## GOAL OF THE EXERCISE:
Copy each line below without leaving any out.

[Opening ENTRIES PROVIDED section]

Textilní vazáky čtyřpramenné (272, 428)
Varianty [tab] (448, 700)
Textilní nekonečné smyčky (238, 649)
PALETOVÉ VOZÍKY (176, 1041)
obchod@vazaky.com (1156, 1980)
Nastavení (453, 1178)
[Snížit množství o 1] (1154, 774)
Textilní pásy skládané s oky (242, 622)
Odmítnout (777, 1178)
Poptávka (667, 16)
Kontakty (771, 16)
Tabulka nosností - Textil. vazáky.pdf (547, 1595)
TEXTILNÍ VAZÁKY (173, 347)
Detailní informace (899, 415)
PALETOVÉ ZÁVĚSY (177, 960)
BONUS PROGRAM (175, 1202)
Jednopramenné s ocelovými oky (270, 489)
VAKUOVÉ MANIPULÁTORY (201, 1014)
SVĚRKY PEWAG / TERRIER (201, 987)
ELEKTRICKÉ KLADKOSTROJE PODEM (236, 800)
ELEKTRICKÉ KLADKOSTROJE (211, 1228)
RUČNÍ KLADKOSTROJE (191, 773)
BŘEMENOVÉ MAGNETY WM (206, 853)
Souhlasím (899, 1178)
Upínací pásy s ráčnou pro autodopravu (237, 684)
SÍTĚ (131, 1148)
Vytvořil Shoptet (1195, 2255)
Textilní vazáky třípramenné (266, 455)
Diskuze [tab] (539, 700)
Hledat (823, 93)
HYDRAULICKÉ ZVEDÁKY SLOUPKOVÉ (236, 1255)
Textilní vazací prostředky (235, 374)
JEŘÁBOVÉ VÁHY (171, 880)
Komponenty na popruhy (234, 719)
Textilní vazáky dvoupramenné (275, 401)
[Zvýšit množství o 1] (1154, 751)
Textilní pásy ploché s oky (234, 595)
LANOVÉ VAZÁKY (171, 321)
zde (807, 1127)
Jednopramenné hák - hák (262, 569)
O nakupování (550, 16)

[Closing ENTRIES PROVIDED section]

## REPLY:
Textilní vazáky čtyřpramenné (272, 428)
Varianty [tab] (448, 700)
Textilní nekonečné smyčky (238, 649)
PALETOVÉ VOZÍKY (176, 1041)
obchod@vazaky.com (1156, 1980)
Nastavení (453, 1178)
[Snížit množství o 1] (1154, 774)
Textilní pásy skládané s oky (242, 622)
Odmítnout (777, 1178)
Poptávka (667, 16)
Kontakty (771, 16)
Tabulka nosností - Textil. vazáky.pdf (547, 1595)
TEXTILNÍ VAZÁKY (173, 347)
Detailní informace (899, 415)
PALETOVÉ ZÁVĚSY (177, 960)
BONUS PROGRAM (175, 1202)
Jednopramenné s ocelovými oky (270, 489)
VAKUOVÉ MANIPULÁTORY (201, 1014)
SVĚRKY PEWAG / TERRIER (201, 987)
ELEKTRICKÉ KLADKOSTROJE PODEM (236, 800)
ELEKTRICKÉ KLADKOSTROJE (211, 1228)
RUČNÍ KLADKOSTROJE (191, 773)
BŘEMENOVÉ MAGNETY WM (206, 853)
Souhlasím (899, 1178)
Upínací pásy s ráčnou pro autodopravu (237, 684)
SÍTĚ (131, 1148)
Vytvořil Shoptet (1195, 2255)
Textilní vazáky třípramenné (266, 455)
Diskuze [tab] (539, 700)
Hledat (823, 93)
HYDRAULICKÉ ZVEDÁKY SLOUPKOVÉ (236, 1255)
Textilní vazací prostředky (235, 374)
JEŘÁBOVÉ VÁHY (171, 880)
Komponenty na popruhy (234, 719)
Textilní vazáky dvoupramenné (275, 401)
[Zvýšit množství o 1] (1154, 751)
Textilní pásy ploché s oky (234, 595)
LANOVÉ VAZÁKY (171, 321)
zde (807, 1127)
Jednopramenné hák - hák (262, 569)
O nakupování (550, 16)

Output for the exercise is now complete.